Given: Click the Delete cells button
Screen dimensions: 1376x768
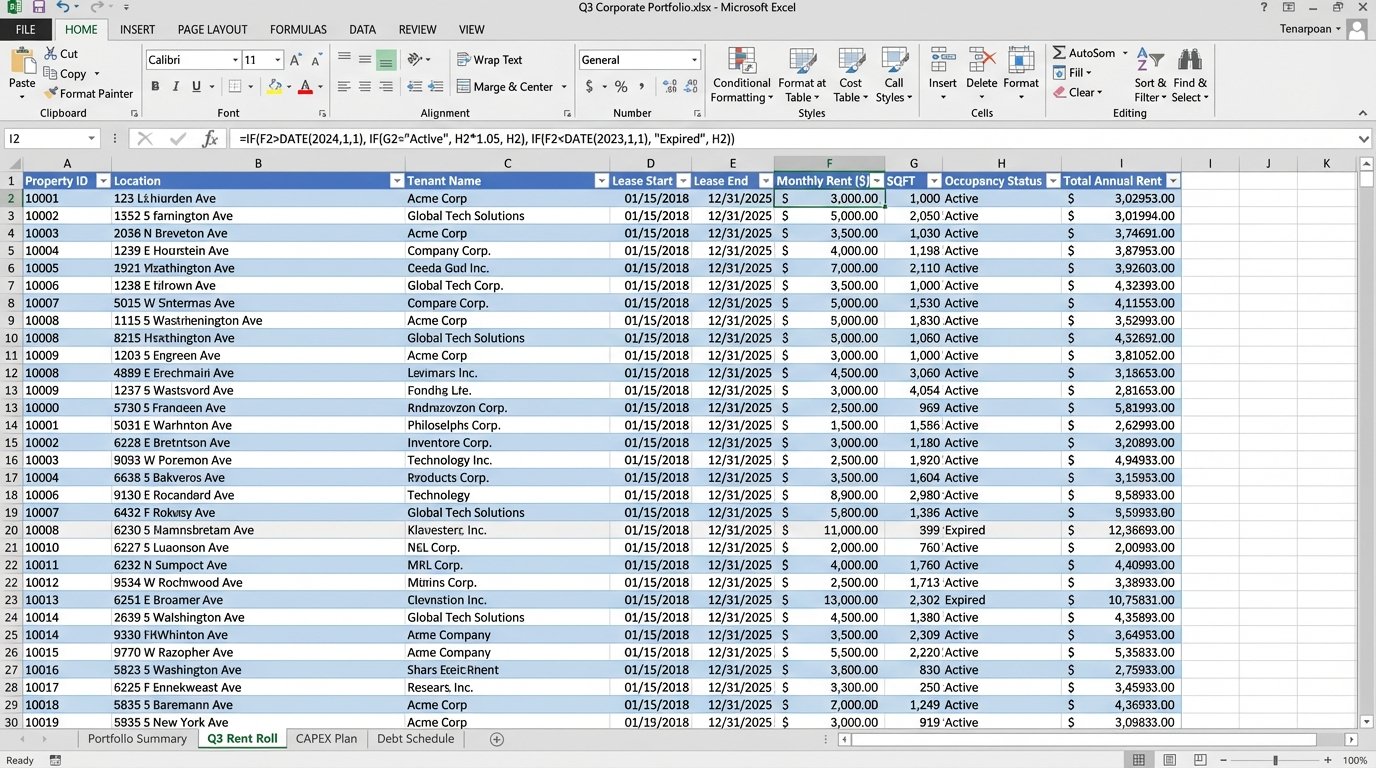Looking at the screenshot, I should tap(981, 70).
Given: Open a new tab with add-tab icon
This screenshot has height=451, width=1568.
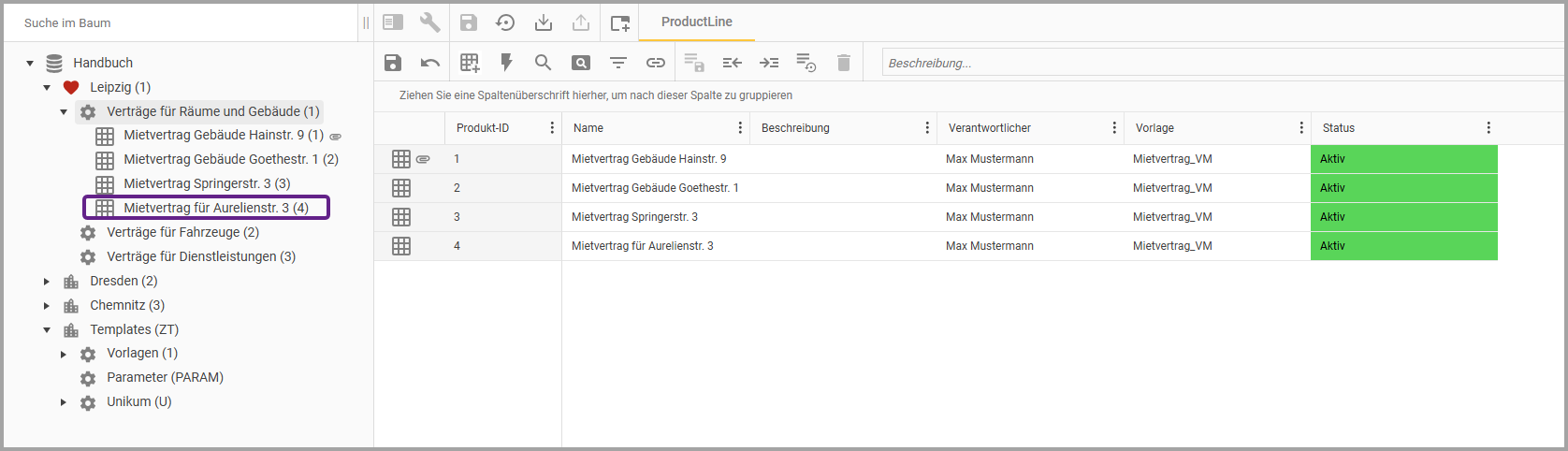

_ _ _ _ _ _ _

• **THE TASK**
Repeat nothing but the lines from the one containing "Given: Open a new tab with add-tab icon" through the end of the entries, exactly, and skip the pictures.

• **TASK RESPONSE**
Given: Open a new tab with add-tab icon
This screenshot has height=451, width=1568.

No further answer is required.